Kristine Flaherty doesn’t always drink hemp milk matcha lattes. But she has been known to try a new thing or two.

K.Flay, as the universe knows her now, has spent the last ten years dabbling in multiple genres, from rap to sultry alternative rock. And she only hates herself a little for trying out the new hipster coffee shop. Flaherty half jokingly entertained the names of Flayzee Bones and Flizzle, settling on K. Flay. “You have to remember, when I was beginning to make music, I was in no way serious. I wasn’t out here with a trendy ass band name. That being said, I love that name and it’s my nickname, and a lot of people know my by that. No regrets. I mean, I could have named myself curtain rod and maybe people would have been more intrigued.”

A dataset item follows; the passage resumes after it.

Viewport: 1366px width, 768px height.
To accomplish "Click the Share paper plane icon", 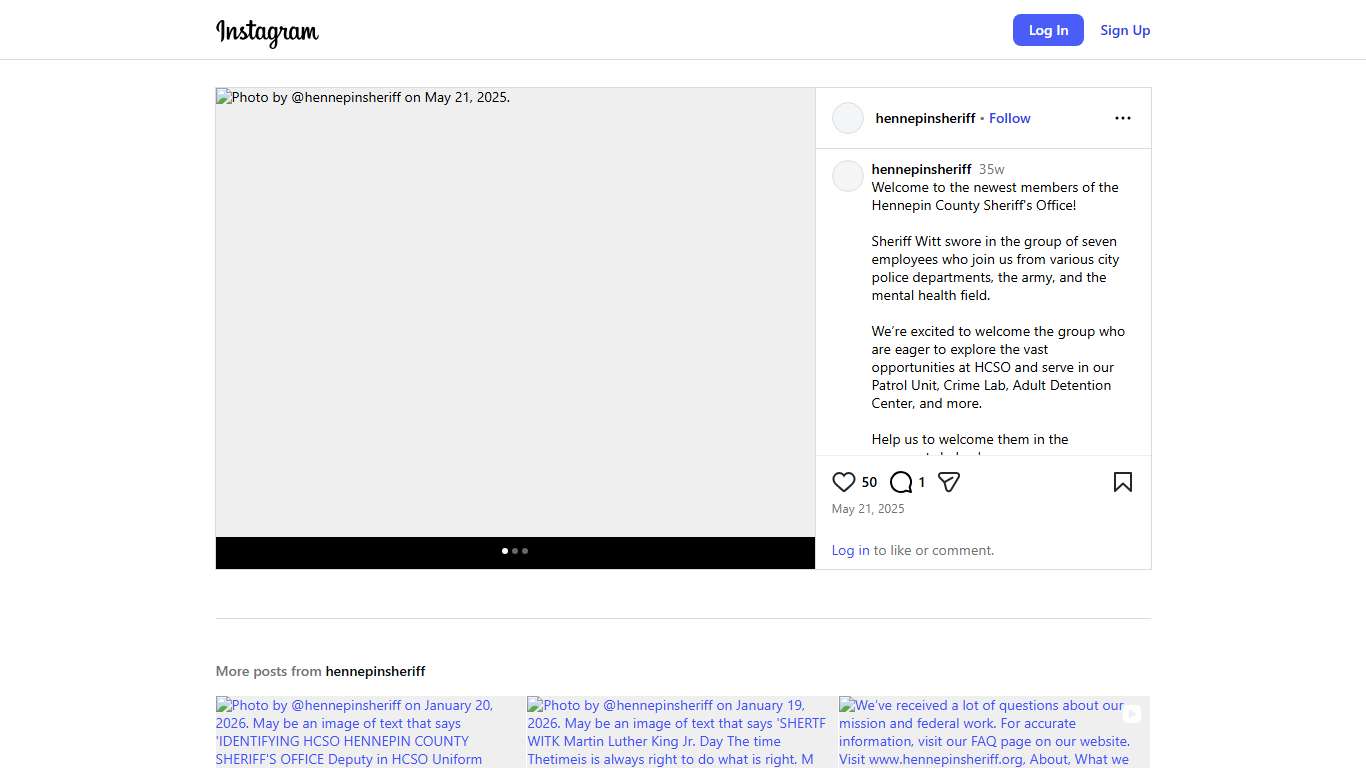I will coord(949,482).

At Stanford University, Flaherty focused on her degree in psychology, and was a serious student throughout. Unlike many of her friends, she loved school, and her dedication pays off every time the 31 year old opens her mouth – and pens a new song. She reminisces about her unique experience: “Man, I did so much weird shit there. It’s funny, too, because I was totally sober; I didn’t drink or anything. I straight up drank water and OJ, not even soda at the time. I’d show up to house parties as the girl that was gonna perform, stone cold sober. It seems insane that I did this when I look back on it.” She started playing in San Francisco clubs after graduation and within a year and a half, most of Flaherty’s free time was spent writing and figuring out the logistics of production.

Around this same period, the rising female of the Bay Area hip hop scene decided it was okay to have a beer every once in a while. “Me starting to drink,” she explains, “I think it coincided with letting go of other things and opening myself up to some of the gray areas of life.” Kristine’s father died when she was 14, and due to his alcoholic and drug related problems, she had chosen to stay away. “I had a very black and white view of a lot of things, like many young people do,” she thinks back. “The understanding of nuance is the great journey of adulthood. I carved out this life for myself and started to drink socially and understand that gray area, and not feel like I’m a bad person for doing it. I realized I’m not my dad.”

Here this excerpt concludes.